Please reproduce word for word every row from the line containing "Task: Click the" through the last row, both included, leaving the pictures out.
--- start Raw records ---
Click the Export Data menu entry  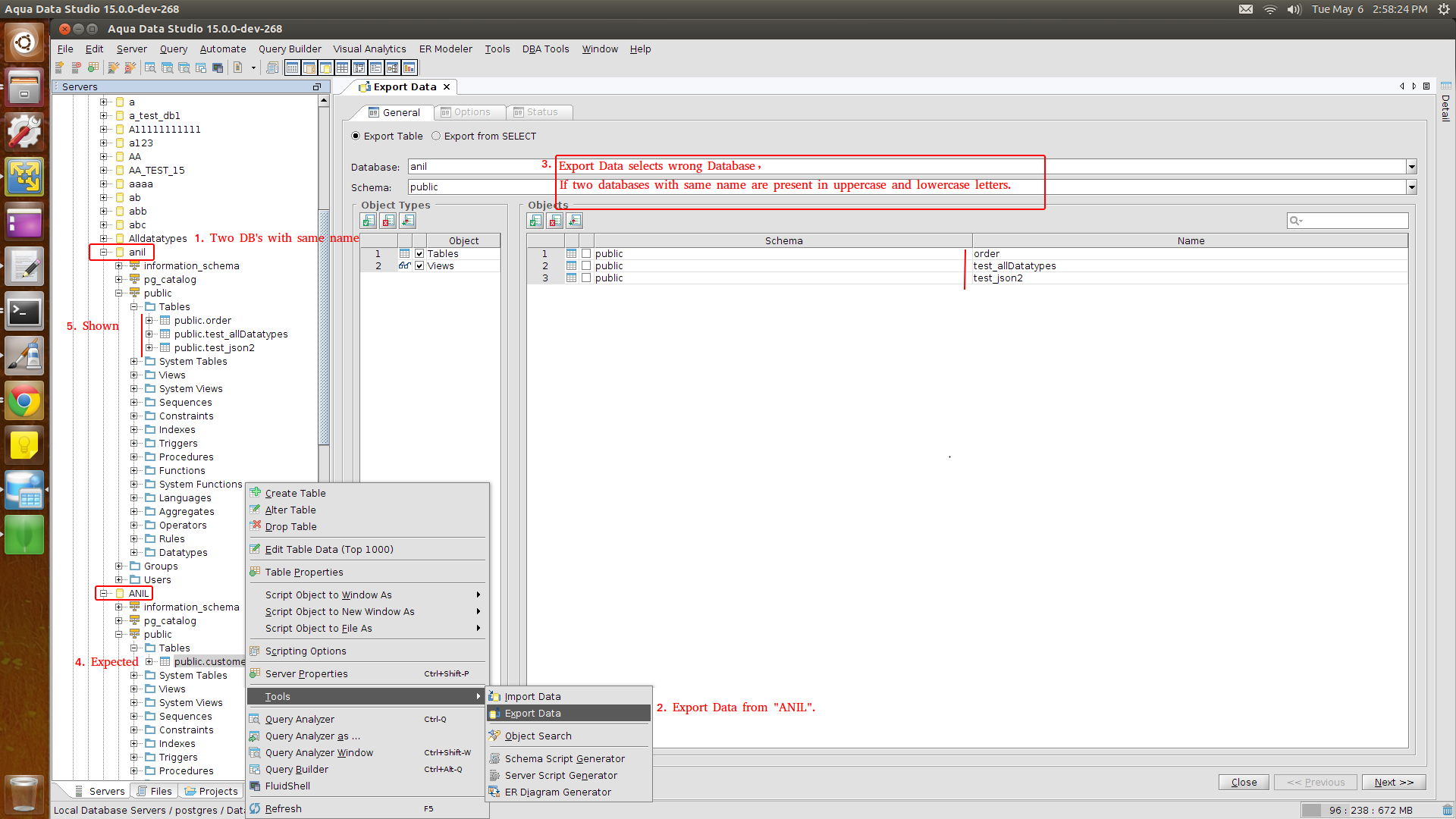pyautogui.click(x=532, y=714)
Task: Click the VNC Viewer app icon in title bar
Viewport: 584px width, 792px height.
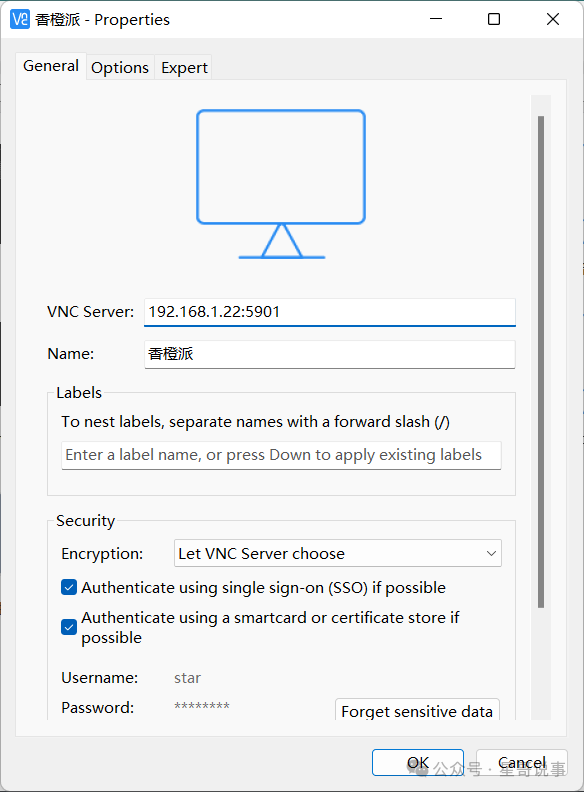Action: coord(20,19)
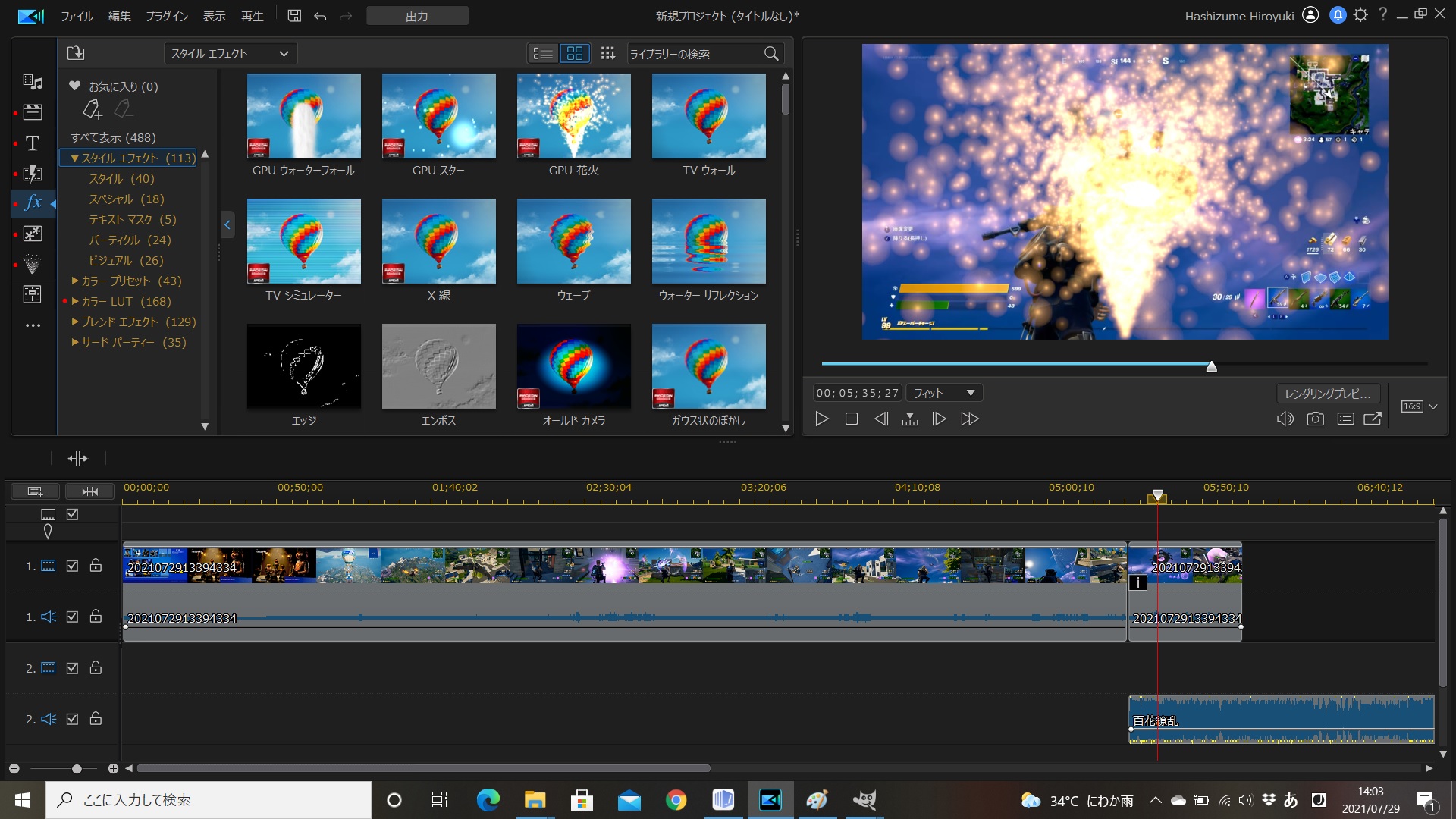Click the 出力 button
The height and width of the screenshot is (819, 1456).
pyautogui.click(x=417, y=16)
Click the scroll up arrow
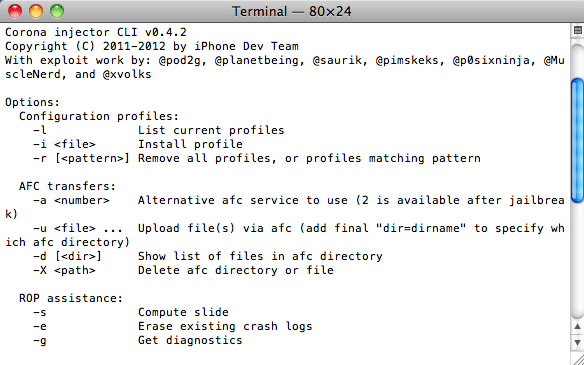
--- end Raw records ---
[Solution to this task]
Task: Click the VNC Viewer app icon in title bar
Viewport: 584px width, 792px height.
Action: coord(20,19)
Click the 出力 button
The height and width of the screenshot is (819, 1456).
pyautogui.click(x=417, y=16)
Click the scroll up arrow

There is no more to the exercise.